I know what you're thinking, and you are partially correct. OPERATOR ERROR accounted for part of the difficulty. I generally do my monthly written director's report using pages. It is a great app and one can insert pictures and wraparound written content with ease.
My experience has been that you can also easily loose everything you've written with one stroke on the keyboard. Fortunately, my daughter has graciously come to my rescue a multiple of different times. She is very proficient with pages and she's never judgmental when I'm backed in a corner and I dial her number instead of 911.
The easy fix for some of the problems I encounter is to simply turn the computer off and then turn it on again. That trick doesn't work with pages! It didn't work for lots of things yesterday.
Yesterday, I couldn't locate the minutes from my most recent board meeting. Of course, I've had two computers with hard drive issues (aka – crashed) in the past three months. You live and you learn – right? Maybe is my best answer to the question.
This week also found me recreating a financial spread sheet for 2023 deposits and expenditures. Fortunately, I have access to bank statements that reflect deposits and expenditures. My use of excel is about as proficient as my using pages. When it works, it works. When it doesn't, I have to remind myself not to forget to breathe.
Yesterday, my older laptop proved to be a challenge that also pushed me to the brink of despair. I opened a word document and three seconds later, the document I need disappeared and in it's place was another word document. It was like a kaleidoscope of pictures that appear briefly and are then replaced by another document.
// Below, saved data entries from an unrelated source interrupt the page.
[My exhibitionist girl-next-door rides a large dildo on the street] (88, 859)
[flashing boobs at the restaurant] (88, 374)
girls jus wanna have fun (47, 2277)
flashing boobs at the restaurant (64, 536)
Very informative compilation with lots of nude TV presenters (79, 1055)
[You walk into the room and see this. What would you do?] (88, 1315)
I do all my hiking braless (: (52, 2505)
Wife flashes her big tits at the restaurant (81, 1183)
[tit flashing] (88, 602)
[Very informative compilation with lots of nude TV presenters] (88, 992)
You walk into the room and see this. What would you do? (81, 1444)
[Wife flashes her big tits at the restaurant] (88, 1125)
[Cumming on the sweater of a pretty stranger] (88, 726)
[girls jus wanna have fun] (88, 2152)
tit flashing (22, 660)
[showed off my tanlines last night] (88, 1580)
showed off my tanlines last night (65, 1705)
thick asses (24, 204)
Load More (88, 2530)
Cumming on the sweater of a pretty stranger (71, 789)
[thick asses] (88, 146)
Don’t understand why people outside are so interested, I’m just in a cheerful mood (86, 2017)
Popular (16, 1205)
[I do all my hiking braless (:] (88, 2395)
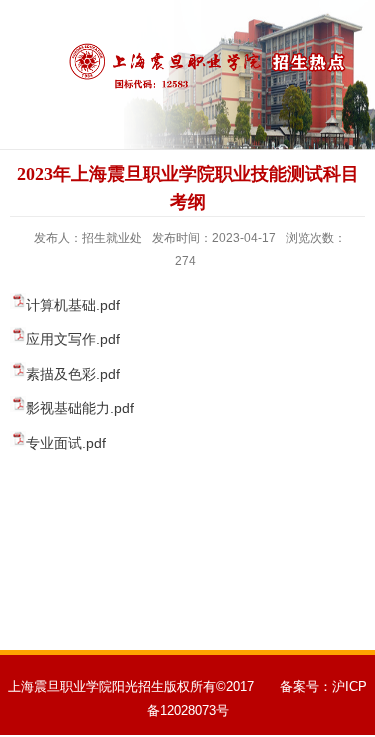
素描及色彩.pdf (73, 374)
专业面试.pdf (66, 443)
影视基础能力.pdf (80, 408)
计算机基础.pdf (73, 305)
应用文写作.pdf (73, 339)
Okay, so I didn't immediately panic. I turned the computer off and then turned it on again. The kaleidoscope of word documents greeted me and I was powerless to alter what seemed like a runaway mine train.
I was in the midst of a very terrible, very bad, no good day! Thus the quest for feeling confident that I had everything I needed for the conference and the board meeting did not surface in the framework of my thought processes.
Today, I am calmer and more confident. By the way, I solved the kaleidoscope of document issue by closing every document that opened. Eventually, the kaleidoscope stopped and I was greatly relieved. Consequently, I don't want to go back to using a Big Chief Tablet and #2 Pencil.
The General and I are checked in for our flight. Let the South Dakota experience begin!